» Task objective
Rewrite the records below, changing each "computer-use agent" to "screen-control agent" and keeping everything else the same.

[Records for locating displayed items]
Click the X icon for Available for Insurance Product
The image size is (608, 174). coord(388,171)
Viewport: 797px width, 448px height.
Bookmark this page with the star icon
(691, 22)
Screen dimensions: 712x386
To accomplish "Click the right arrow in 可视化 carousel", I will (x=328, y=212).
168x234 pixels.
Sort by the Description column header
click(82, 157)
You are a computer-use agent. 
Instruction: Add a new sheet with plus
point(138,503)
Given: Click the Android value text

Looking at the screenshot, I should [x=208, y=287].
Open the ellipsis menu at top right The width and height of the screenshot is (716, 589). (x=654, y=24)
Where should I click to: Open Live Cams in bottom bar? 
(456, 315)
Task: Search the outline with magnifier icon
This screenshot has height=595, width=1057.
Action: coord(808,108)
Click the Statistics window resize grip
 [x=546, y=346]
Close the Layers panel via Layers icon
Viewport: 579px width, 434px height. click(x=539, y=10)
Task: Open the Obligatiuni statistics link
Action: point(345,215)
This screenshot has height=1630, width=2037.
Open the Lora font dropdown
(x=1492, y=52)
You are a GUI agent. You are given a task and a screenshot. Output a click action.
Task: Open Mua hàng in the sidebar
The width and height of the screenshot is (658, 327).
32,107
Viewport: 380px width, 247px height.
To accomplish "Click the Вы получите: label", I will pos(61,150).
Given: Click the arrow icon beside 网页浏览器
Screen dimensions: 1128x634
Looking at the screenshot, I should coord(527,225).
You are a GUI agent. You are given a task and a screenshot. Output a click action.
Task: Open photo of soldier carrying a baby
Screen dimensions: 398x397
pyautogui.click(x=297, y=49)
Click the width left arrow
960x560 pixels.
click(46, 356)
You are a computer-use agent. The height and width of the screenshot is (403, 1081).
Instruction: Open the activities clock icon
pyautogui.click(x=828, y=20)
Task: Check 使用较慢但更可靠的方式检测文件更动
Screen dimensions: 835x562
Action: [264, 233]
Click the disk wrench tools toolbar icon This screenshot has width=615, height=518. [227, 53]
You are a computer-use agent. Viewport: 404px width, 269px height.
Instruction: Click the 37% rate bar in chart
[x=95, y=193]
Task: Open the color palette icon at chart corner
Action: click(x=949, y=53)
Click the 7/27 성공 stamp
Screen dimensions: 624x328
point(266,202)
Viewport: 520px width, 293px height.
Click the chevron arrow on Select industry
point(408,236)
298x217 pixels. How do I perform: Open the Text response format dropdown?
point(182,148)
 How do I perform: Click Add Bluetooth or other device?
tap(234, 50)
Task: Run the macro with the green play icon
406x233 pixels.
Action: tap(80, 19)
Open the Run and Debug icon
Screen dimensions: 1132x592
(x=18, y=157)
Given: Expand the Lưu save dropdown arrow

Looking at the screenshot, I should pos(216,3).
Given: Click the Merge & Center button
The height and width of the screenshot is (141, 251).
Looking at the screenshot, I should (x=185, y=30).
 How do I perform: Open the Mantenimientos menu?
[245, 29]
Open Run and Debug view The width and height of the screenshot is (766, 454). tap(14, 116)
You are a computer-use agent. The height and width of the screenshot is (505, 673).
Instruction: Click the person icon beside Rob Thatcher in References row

» Solved exercise
Click the X icon for Available for Insurance Product
The image size is (608, 174). coord(388,171)
Viewport: 797px width, 448px height.
Bookmark this page with the star icon
(691, 22)
Screen dimensions: 712x386
To accomplish "Click the right arrow in 可视化 carousel", I will (x=328, y=212).
168x234 pixels.
Sort by the Description column header
click(82, 157)
You are a screen-control agent. 
Instruction: Add a new sheet with plus
point(138,503)
Given: Click the Android value text

Looking at the screenshot, I should [x=208, y=287].
Open the ellipsis menu at top right The width and height of the screenshot is (716, 589). (x=654, y=24)
Where should I click to: Open Live Cams in bottom bar? 
(456, 315)
Task: Search the outline with magnifier icon
This screenshot has height=595, width=1057.
Action: coord(808,108)
Click the Statistics window resize grip
 [x=546, y=346]
Close the Layers panel via Layers icon
Viewport: 579px width, 434px height. click(x=539, y=10)
Task: Open the Obligatiuni statistics link
Action: point(345,215)
This screenshot has height=1630, width=2037.
Open the Lora font dropdown
(x=1492, y=52)
You are a GUI agent. You are given a task and a screenshot. Output a click action.
Task: Open Mua hàng in the sidebar
The width and height of the screenshot is (658, 327).
32,107
Viewport: 380px width, 247px height.
To accomplish "Click the Вы получите: label", I will pos(61,150).
Given: Click the arrow icon beside 网页浏览器
Screen dimensions: 1128x634
Looking at the screenshot, I should coord(527,225).
You are a GUI agent. You are given a task and a screenshot. Output a click action.
Task: Open photo of soldier carrying a baby
Screen dimensions: 398x397
pyautogui.click(x=297, y=49)
Click the width left arrow
960x560 pixels.
click(46, 356)
You are a screen-control agent. The height and width of the screenshot is (403, 1081).
Instruction: Open the activities clock icon
pyautogui.click(x=828, y=20)
Task: Check 使用较慢但更可靠的方式检测文件更动
Screen dimensions: 835x562
Action: [264, 233]
Click the disk wrench tools toolbar icon This screenshot has width=615, height=518. [227, 53]
You are a screen-control agent. Viewport: 404px width, 269px height.
Instruction: Click the 37% rate bar in chart
[x=95, y=193]
Task: Open the color palette icon at chart corner
Action: click(x=949, y=53)
Click the 7/27 성공 stamp
Screen dimensions: 624x328
point(266,202)
Viewport: 520px width, 293px height.
Click the chevron arrow on Select industry
point(408,236)
298x217 pixels. How do I perform: Open the Text response format dropdown?
point(182,148)
 How do I perform: Click Add Bluetooth or other device?
tap(234, 50)
Task: Run the macro with the green play icon
406x233 pixels.
Action: tap(80, 19)
Open the Run and Debug icon
Screen dimensions: 1132x592
(x=18, y=157)
Given: Expand the Lưu save dropdown arrow

Looking at the screenshot, I should pos(216,3).
Given: Click the Merge & Center button
The height and width of the screenshot is (141, 251).
Looking at the screenshot, I should (x=185, y=30).
 How do I perform: Open the Mantenimientos menu?
[245, 29]
Open Run and Debug view The width and height of the screenshot is (766, 454). tap(14, 116)
You are a screen-control agent. The height and width of the screenshot is (505, 673).
Instruction: Click the person icon beside Rob Thatcher in References row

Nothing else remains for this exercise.